Former Bourse de Commerce gets a new $195 million uplit to an art museum.
French Billionaire François Pinault plans to showcase his own contemporary art collection in and around Paris in style. His first plan was to build his iconic structural design on an abandoned island on River Seine. Unfortunately, a project of such magnitude faced planning and legal rows proving impossible thus forcing the tycoon to shift his entire collection to Venice.
François’ initial dream will come true after receiving the go-ahead to open a private museum in the former 18th-century bourse de commerce at Les Halles in central Paris. This former stock exchange building has been undergoing a new facelift makeover led by renowned Japanese architect Tadao Anto and supported by architects from Paris and the NeM Architects Agency. The expansive space covers over 10,000 square meters (over 100,000 square feet).
Back in 2004 when Pinault announced his plans for opening a private museum on the Île Seguin in Paris, many expressed skepticism. The Guardian even labeled him as the Saatchi of the Seine.

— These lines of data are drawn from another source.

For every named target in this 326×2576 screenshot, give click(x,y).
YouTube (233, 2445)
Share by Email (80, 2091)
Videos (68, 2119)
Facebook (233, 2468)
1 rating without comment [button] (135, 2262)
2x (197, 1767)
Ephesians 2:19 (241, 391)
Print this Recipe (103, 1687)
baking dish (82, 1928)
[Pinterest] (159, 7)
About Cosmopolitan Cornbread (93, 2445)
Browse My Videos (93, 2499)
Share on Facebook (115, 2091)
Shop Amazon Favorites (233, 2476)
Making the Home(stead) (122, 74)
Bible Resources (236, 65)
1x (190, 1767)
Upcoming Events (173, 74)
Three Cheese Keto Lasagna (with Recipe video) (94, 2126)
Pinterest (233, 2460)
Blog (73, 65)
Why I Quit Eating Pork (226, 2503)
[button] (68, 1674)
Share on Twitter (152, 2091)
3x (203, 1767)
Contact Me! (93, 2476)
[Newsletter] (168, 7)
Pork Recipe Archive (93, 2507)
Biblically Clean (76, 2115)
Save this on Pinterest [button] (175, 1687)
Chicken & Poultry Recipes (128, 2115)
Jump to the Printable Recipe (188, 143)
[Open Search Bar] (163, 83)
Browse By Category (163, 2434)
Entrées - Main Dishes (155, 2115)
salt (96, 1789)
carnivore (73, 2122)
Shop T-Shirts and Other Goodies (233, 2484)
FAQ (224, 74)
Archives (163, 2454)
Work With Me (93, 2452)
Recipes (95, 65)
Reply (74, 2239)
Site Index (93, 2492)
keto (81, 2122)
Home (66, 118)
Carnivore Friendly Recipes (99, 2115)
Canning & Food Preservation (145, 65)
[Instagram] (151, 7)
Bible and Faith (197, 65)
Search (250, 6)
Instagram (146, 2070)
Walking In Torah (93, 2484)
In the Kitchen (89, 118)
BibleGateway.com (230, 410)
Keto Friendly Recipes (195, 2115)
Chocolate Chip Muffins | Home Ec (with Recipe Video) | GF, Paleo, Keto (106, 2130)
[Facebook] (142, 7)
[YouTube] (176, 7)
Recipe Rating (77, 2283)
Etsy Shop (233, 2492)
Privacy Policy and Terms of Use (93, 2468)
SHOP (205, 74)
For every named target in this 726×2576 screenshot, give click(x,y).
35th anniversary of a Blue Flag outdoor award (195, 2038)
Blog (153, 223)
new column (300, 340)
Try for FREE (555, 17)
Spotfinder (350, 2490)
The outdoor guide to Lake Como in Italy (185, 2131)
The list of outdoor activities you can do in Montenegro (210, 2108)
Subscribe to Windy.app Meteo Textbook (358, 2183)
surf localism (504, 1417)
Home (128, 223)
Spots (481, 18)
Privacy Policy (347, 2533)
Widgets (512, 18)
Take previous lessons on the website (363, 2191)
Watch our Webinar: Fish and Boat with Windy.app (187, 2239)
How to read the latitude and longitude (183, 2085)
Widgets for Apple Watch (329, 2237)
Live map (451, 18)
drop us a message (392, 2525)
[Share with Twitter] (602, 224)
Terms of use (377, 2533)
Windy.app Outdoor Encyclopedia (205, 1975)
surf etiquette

Since 2004, Paris has also ushered in new construction projects such as “the Iceberg” designed by renowned American architect Frank Gehry, in the Bois de Boulogne. This structure of transparent yet artistic glass was commissioned by Bernard Arnault, president of the luxury brand LVMH and France’s richest man. The structure floats over one of the oldest parks in Paris, the Jardin d’Acclimatation.
François Pinault is a renowned businessman with a fortune of $US42.3 billion, earning him the third spot on the Forbes 2021 list of richest people in France. He founded luxury conglomerate Kering which is the parent company of Saint Laurent and Gucci, among others.
CNN reports that the first exhibition at the museum will be titled “Ouverture” akin to the symphonic piece sung at the start of an opera. Other works presented by international artists such as Marlene Dumas, Kerry James Marshall, Cindy Sherman, and Luc Tuymans. Pinault described its debut as a “manifesto of the values” he had always championed for.
The museum is a walking distance from the Louvre, dating back to the 18th century. Over the years the structure has undergone several renovations. Its original circular shape was curved in 1767 when it was the grains exchange center for the city, particularly wheat. A central concrete cylinder has been added in the center of the museum, right beneath the building’s signature cupola as a symbolic link between the past, present, and future.